▶ _ACTIVITY_:
Your answer must be the exact lines from the one with "Task: Click the Environment Roughs title text" to the end of the data, both included, with no pictures.

== Segment start ==

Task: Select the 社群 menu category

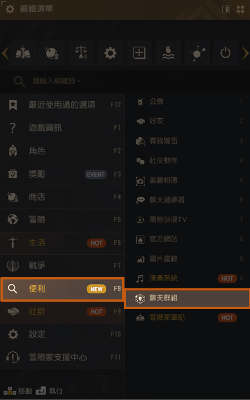Action: 62,312
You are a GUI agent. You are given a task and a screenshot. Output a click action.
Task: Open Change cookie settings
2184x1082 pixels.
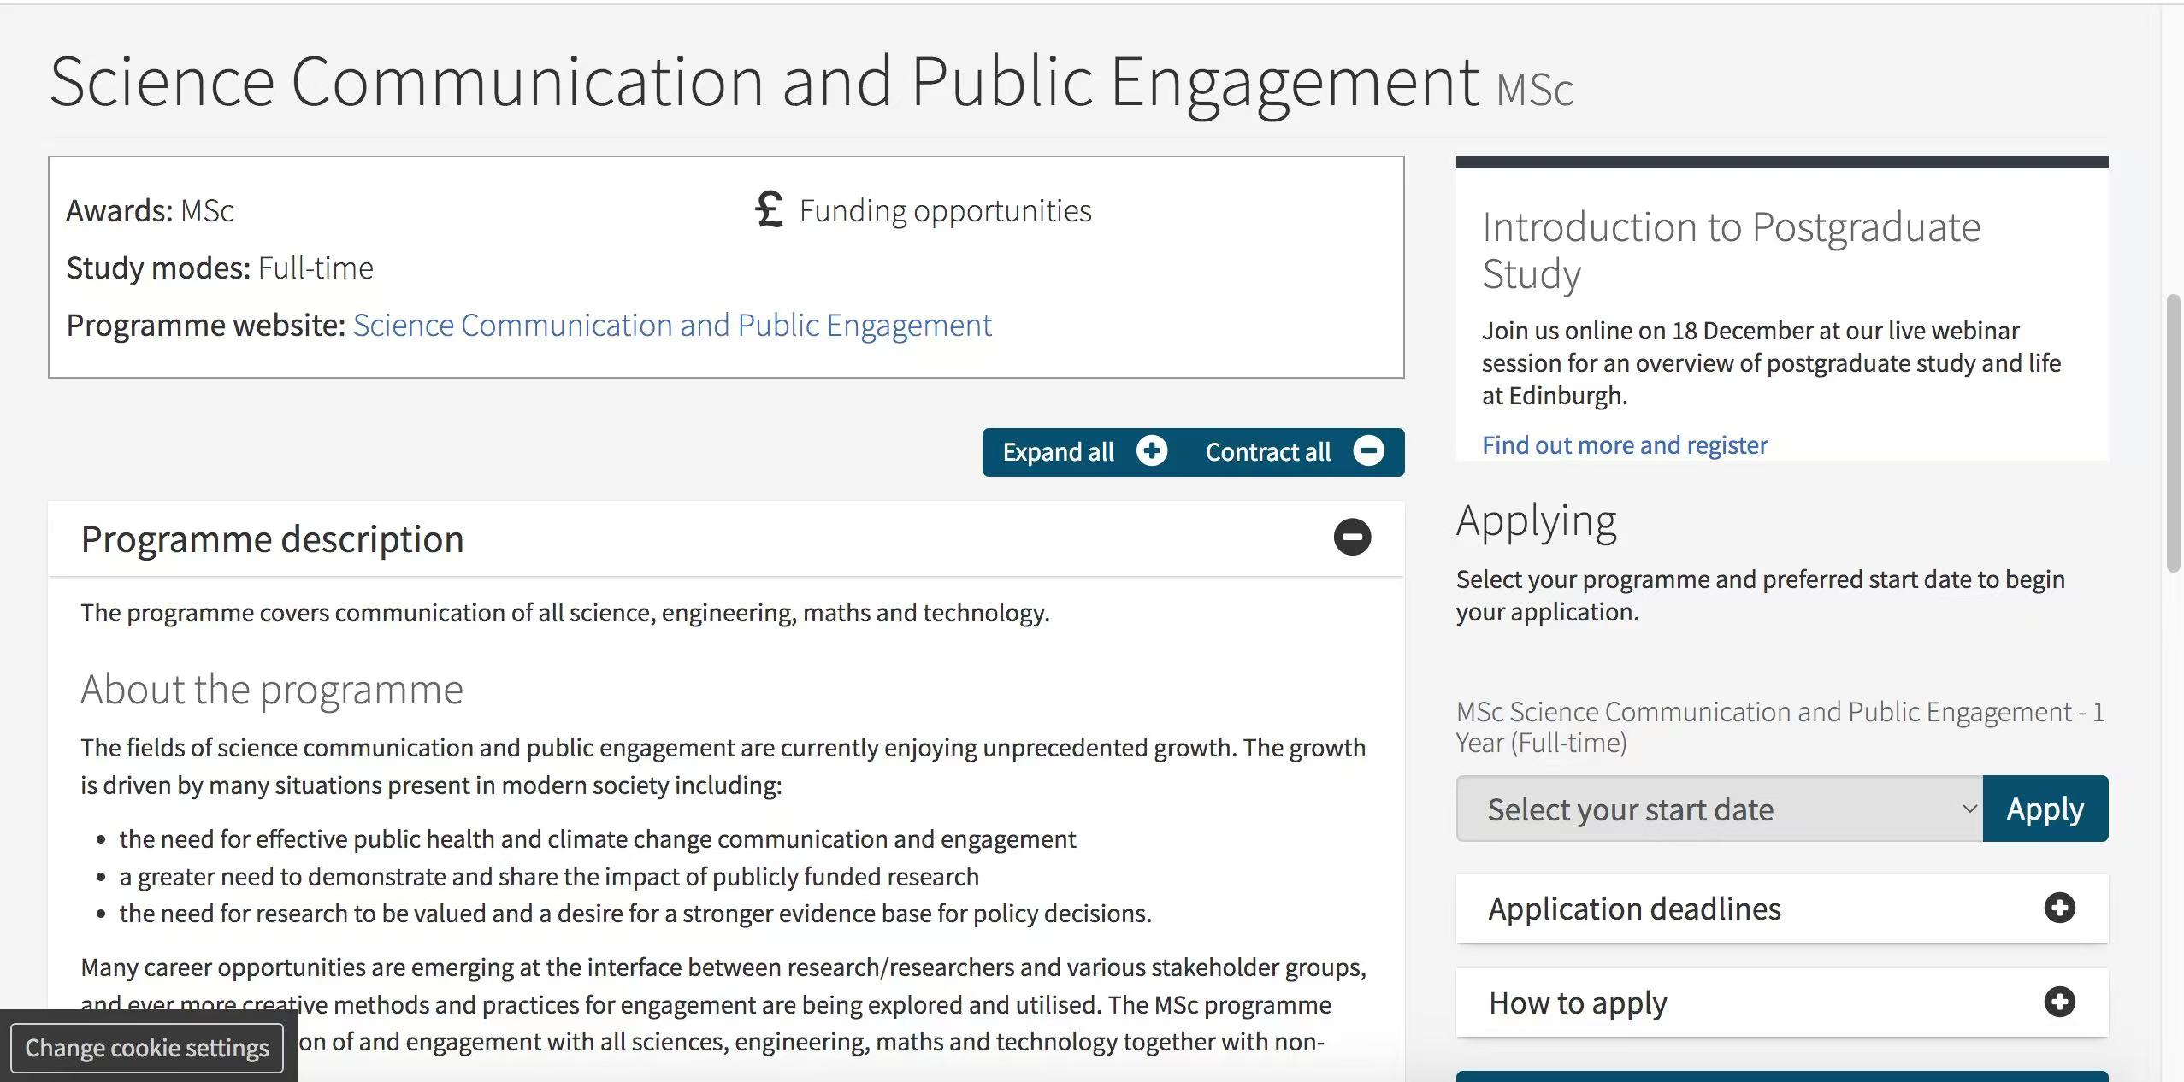[147, 1048]
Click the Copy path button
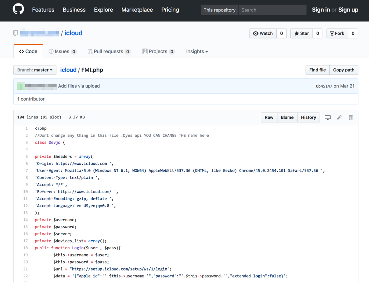369x282 pixels. click(x=343, y=70)

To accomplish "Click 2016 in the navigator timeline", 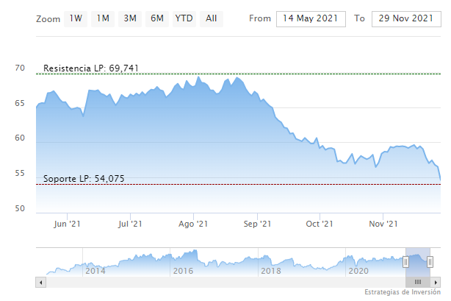I will (x=183, y=271).
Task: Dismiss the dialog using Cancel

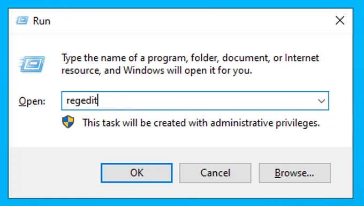Action: 215,173
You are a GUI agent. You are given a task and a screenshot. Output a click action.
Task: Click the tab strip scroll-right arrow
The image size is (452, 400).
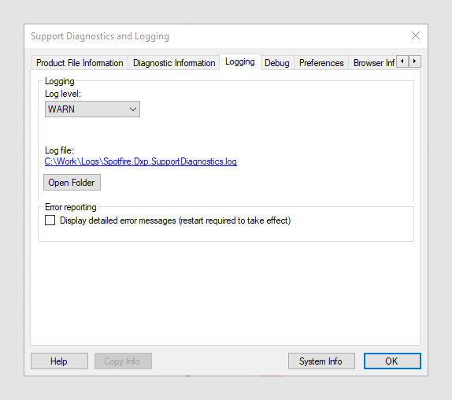point(415,61)
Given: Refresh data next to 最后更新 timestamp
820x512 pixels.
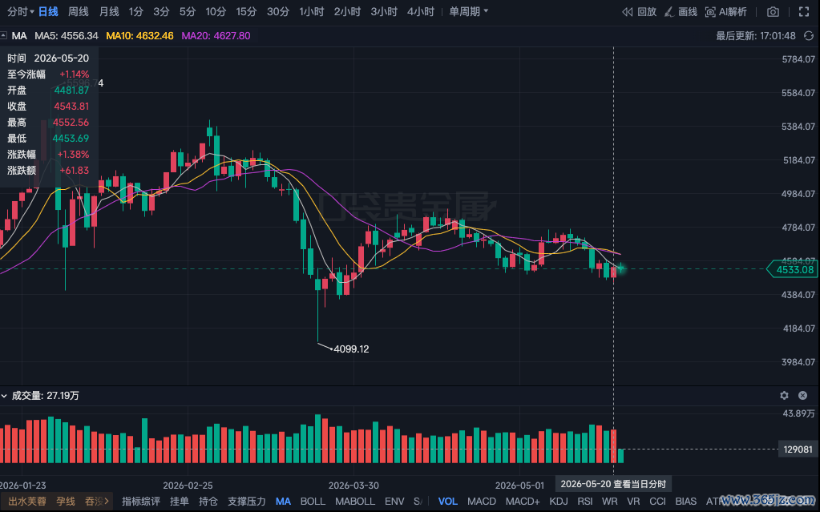Looking at the screenshot, I should [x=809, y=35].
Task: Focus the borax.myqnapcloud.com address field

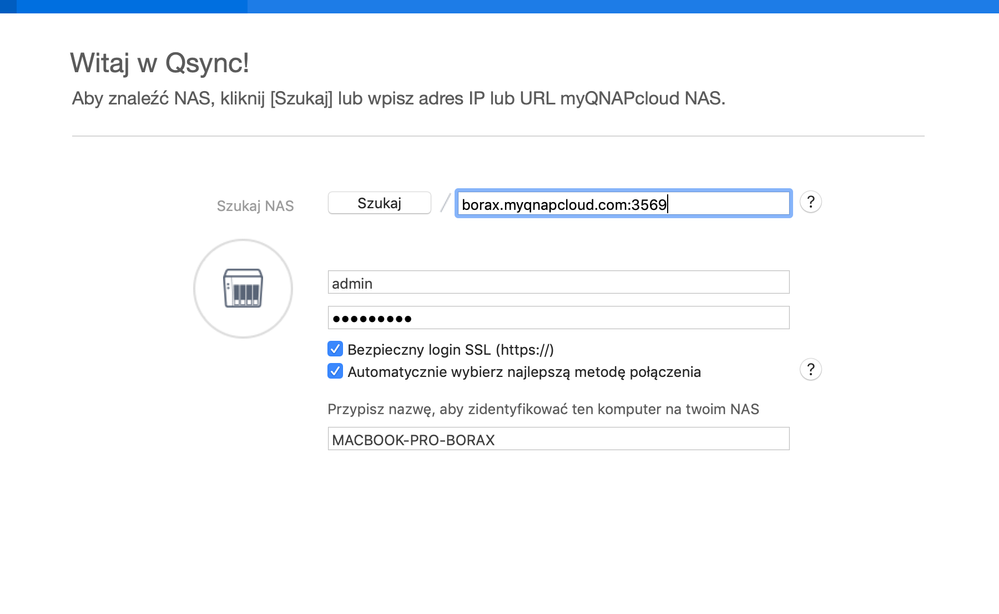Action: [623, 204]
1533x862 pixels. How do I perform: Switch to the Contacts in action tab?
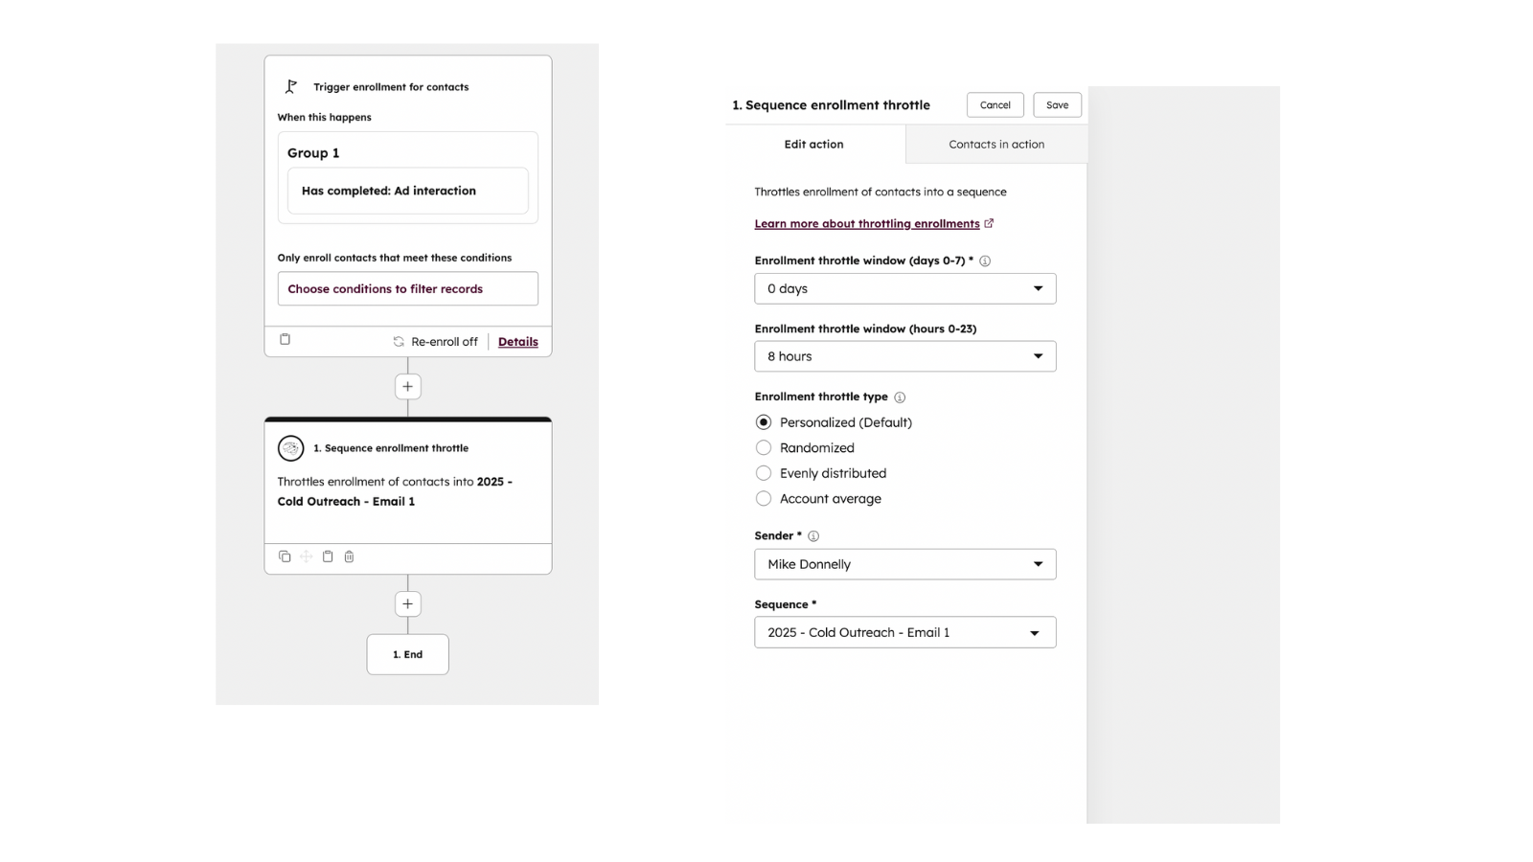coord(995,144)
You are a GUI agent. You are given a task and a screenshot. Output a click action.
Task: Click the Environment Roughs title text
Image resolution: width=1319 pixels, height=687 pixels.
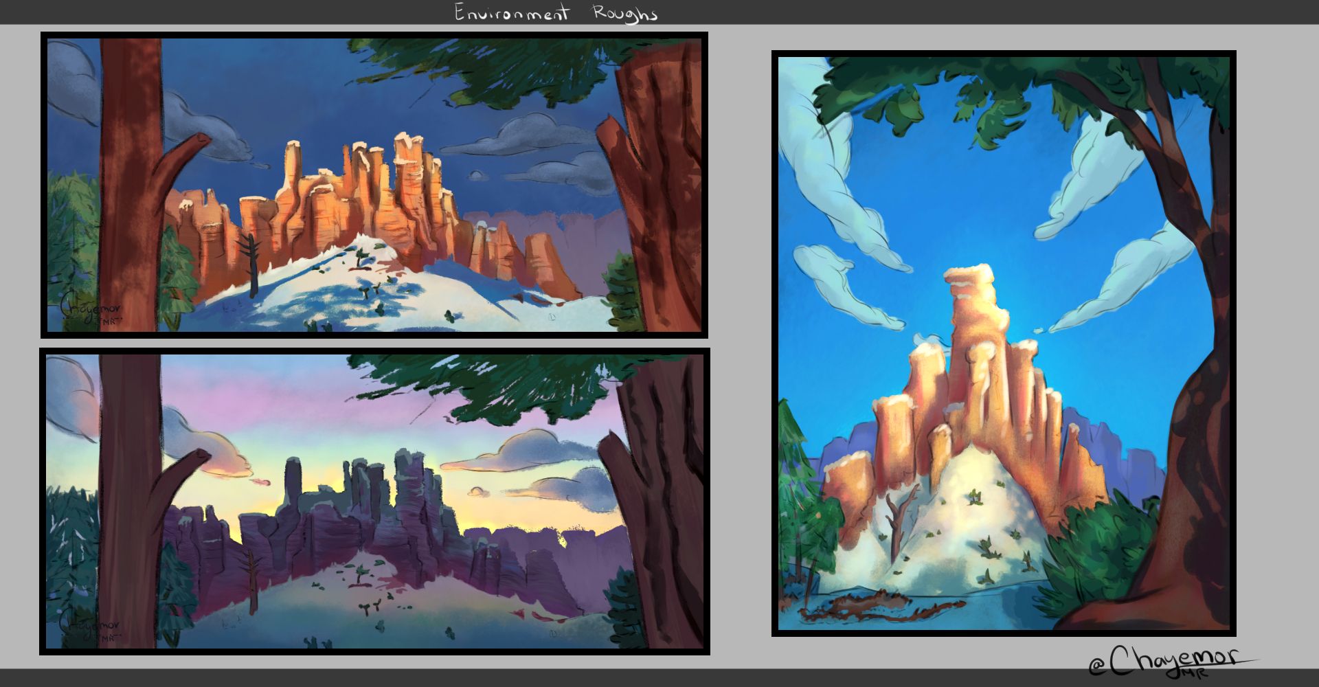(x=555, y=13)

== Segment end ==

▶ _WRITTEN SOLUTION_:
Task: Click the Environment Roughs title text
Image resolution: width=1319 pixels, height=687 pixels.
(x=555, y=13)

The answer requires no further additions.